When I was 18, I got pregnant. This was shocking to me – I was using birth control, and I worked in a university birth control clinic, where we helped women get abortions, and provided birth control information. So, I very capably arranged for my own abortion, believing it was the right thing to do because I couldn’t go through with a pregnancy, or raise a child. Interestingly, our clinic never suggested giving the child up for adoption.

My abortion caused me to have a serious pelvic inflammatory disease and to lose my job. My colleagues at the clinic were uncomfortable with my abortion – it reminded some of them about their own abortions, which confused me because abortions were acceptable, so why the bad feelings? So now I was out a job, and worried about my future fertility. I moved on. Had a family, a career, a good life – but always, I didn’t forget. No depression, no addiction, just a hardened heart with a hole in it. I was somewhat distant to my children, my husband, and close ones. Nobody really got in. 

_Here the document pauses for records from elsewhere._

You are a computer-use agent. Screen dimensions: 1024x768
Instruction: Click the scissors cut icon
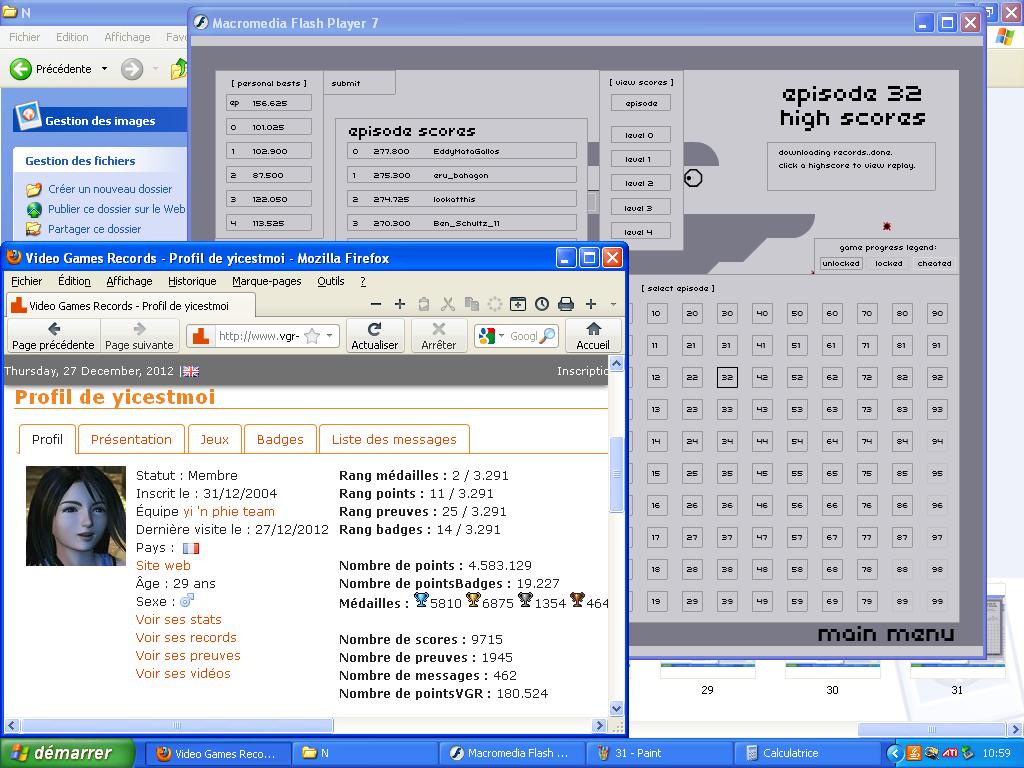(447, 304)
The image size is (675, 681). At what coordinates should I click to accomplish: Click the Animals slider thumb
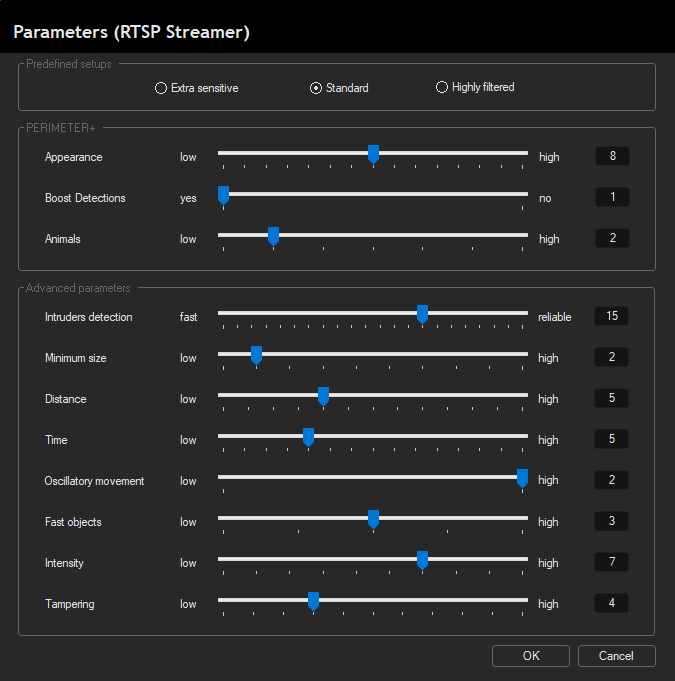click(273, 237)
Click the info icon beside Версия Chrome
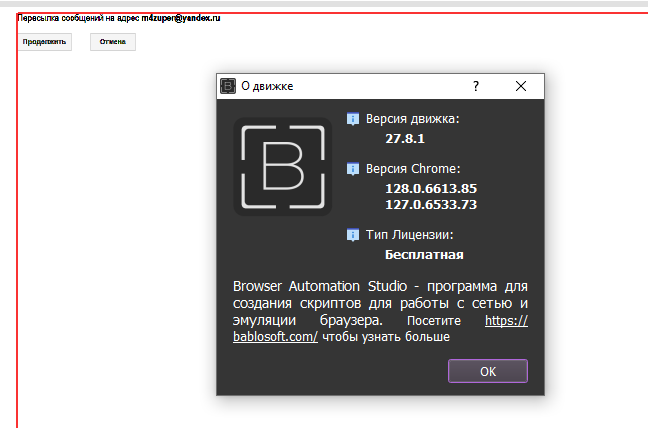 pyautogui.click(x=352, y=169)
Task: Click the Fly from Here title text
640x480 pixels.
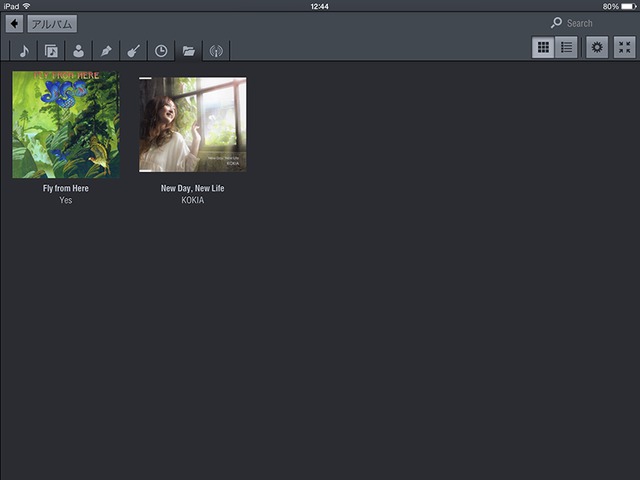Action: pos(66,188)
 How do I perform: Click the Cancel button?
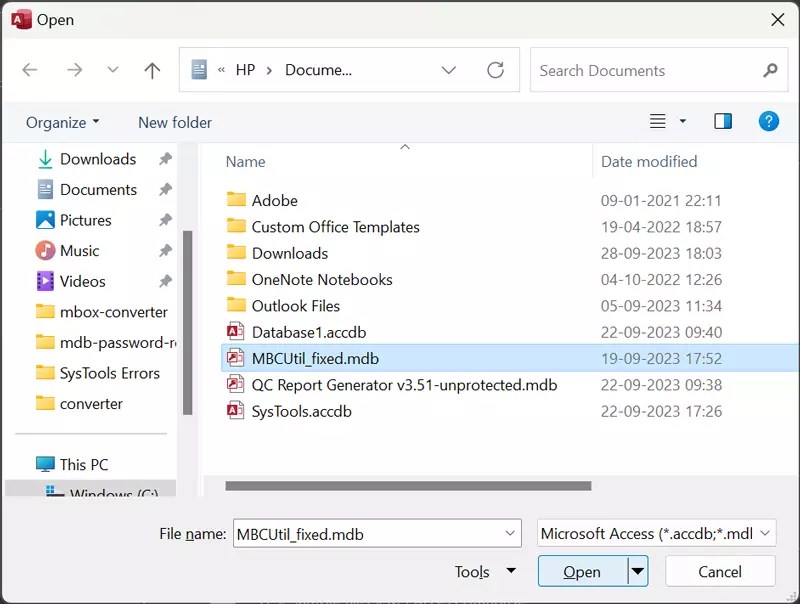[720, 571]
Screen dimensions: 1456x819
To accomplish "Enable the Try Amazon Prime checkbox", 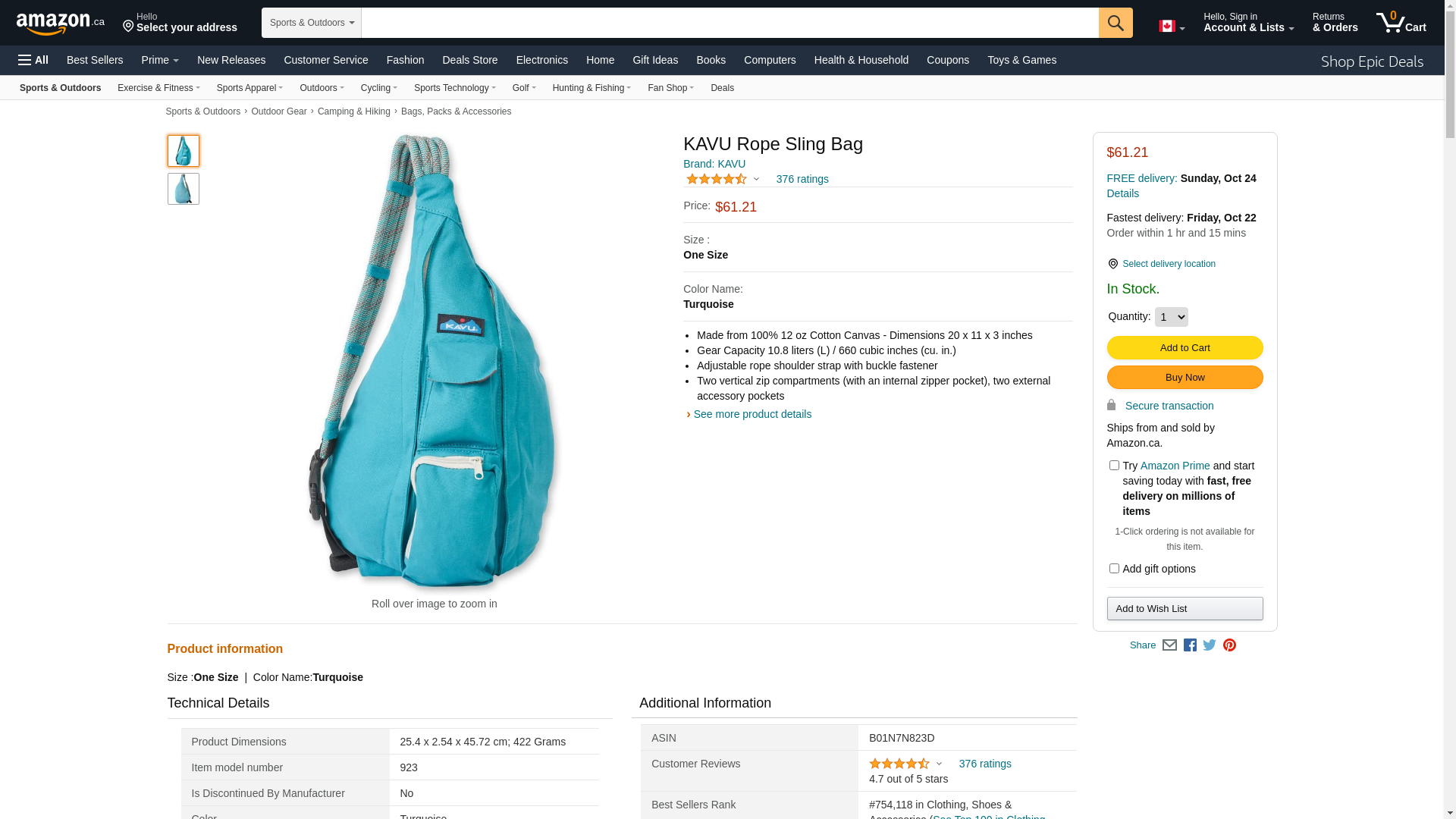I will point(1114,466).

Except God. And His mom. One night. I was praying, and it suddenly came to me with a torrent of emotion and tears – I had lost my child. I had lost my child and had not grieved, had not acknowledged, had not named, had not held, had not felt, or smelled or fed or laughed with or cried about. My child was gone without even a whisper of love from me. I cried with grief, regret, and shame. And then I felt Mary put her arms around me and cry with me. With compassion. Great life-giving compassion.   

I brought my grief and repentance to a priest in confession, and I went on a retreat with other women who had had abortions. I named my child. I gave my child my heart. This has allowed me to give my heart to my family and friends, and to myself. All that time, I had not forgotten. That tiny teddy bear on the Christmas tree reminded me. Many things quietly reminded me. I just didn’t go there. But I knew, I remembered. And God had not forgotten. Not my child, and not me. He had waited and had gently called me to come back. That is what waiting is – a vigil of not forgetting.

To all the women and men who have lost a child to abortion and have not acknowledged or named or missed your child – you really have not forgotten, and God has not forgotten – neither you nor your child. Don’t be afraid to go there – to go to that place of love for that child, for that mother, that father. You really haven’t forgotten, and God has not forgotten.